The National Federation of Community Broadcasters (NFCB) is a national membership organization of community-oriented, non-commercial radio stations, media organizations and producers committed to community radio in the United States.

History 
NFCB was founded in 1975, out of meetings that began at the National Alternative Radio Conference that June, held in Madison, Wisconsin. The preceding years had seen an explosion of community radio stations, led largely by Lorenzo Milam, who founded Seattle radio station KRAB in 1963. These new stations included KBOO in Portland, WORT in Wisconsin and KGNU in Colorado, which were founding stations of NFCB. Around Milam's concept of "the right to be heard," community radio stations were established to provide access to the airwaves. Milam would join others in convening the NARC in 1975.

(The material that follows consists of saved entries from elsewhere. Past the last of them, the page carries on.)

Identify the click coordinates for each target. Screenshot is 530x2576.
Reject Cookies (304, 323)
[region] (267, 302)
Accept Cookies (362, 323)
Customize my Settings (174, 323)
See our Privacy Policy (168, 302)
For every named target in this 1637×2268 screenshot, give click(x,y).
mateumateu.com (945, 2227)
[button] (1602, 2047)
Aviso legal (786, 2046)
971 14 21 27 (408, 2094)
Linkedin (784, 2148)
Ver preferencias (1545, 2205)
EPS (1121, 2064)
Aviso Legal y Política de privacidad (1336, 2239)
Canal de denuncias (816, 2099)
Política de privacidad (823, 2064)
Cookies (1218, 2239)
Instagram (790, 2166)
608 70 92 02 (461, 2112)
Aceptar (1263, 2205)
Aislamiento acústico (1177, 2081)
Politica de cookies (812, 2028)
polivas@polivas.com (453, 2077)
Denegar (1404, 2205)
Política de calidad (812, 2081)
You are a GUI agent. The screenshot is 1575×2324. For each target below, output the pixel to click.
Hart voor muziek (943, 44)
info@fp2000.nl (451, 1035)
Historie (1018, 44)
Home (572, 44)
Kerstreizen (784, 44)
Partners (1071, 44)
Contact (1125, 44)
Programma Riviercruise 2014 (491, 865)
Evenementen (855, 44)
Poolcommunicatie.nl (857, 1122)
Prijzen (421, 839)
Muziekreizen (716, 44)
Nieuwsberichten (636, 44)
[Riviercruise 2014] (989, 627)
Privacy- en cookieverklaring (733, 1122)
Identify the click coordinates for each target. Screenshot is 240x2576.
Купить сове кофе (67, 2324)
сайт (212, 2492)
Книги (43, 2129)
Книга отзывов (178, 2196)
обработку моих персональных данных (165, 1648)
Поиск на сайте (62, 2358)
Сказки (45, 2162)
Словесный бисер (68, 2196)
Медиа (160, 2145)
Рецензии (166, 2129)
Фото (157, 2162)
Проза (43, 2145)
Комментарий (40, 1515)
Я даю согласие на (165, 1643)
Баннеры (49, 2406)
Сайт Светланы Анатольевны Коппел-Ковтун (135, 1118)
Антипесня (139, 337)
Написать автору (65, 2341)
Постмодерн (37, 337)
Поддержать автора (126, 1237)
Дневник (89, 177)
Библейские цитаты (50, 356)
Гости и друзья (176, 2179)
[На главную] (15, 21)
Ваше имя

In Madison, the 75 Madison conveners held four days of meetings, exploring a variety of issues facing community radio stations and new licensees. A name, the League of Stations, was originally circulated. However, at a follow-up gathering dubbed The Constitutional Convention, held in Columbia, Mo. in August of the same year, attendees settled on Federation of Community Broadcasters, adding "National" in incorporation filings. The Delaware Secretary of State recorded the Articles of Incorporation for the National Federation of Community Broadcasters, Inc., on September 15, 1975.

NFCB's first office was in Washington, DC. It shortly thereafter opened an office called the Radio Program Exchange in Champaign, Ill. Due to financial hardships, NFCB leaders Tom Thomas and Terry Clifford left NFCB in 1984, closing one of the organization's most productive periods.

Carol Schatz succeeded Thomas and Clifford to become NFCB's second President in 1984. She departed NFCB in 1986. In 1987, Lynn Chadwick was selected to lead NFCB. According to NFCB: "NFCB relocated to San Francisco from Washington, DC in July 1995, and shared space with Western Public Radio, a non-profit radio training and production facility. Chadwick departed in 1998 and Carol Pierson became President and CEO. Maxie Jackson became NFCB’s leader when Carol Pierson retired in 2010. Jackson devoted his time at NFCB to developing the 5×5 model; a valuable tool for assessing and improving the capacity and effectiveness of stations and helping them develop best practices toward greater public service. Jackson was dismissed by NFCB's board of directors in 2013.

In 2014,  Sally Kane took the helm of NFCB with a mandate to identify the essential services needed for stations navigating the technological demands and opportunities of the digital age and severe economic downturn. Kane’s background leading a rural service network in western Colorado brings many years of experience in hands-on management grounded in core principles of serving the information needs of all the citizenry, particularly in areas with dispersed populations."

NFCB is today based in Denver, Colorado.

Activities 
The first decade of the organization included the creation of legal and training manuals for affiliate stations, helping stations acquire broadcast licenses and supporting the creation of local on-air services. It was the first organization to convene meetings in 1980 for minority radio producers. In 2016, NFCB was named among organizations bringing diversity to public media.

NFCB's legal handbook, introduced in the 1970s, is still updated and considered a key document for community radio stations. It offers a similar guide for underwriting.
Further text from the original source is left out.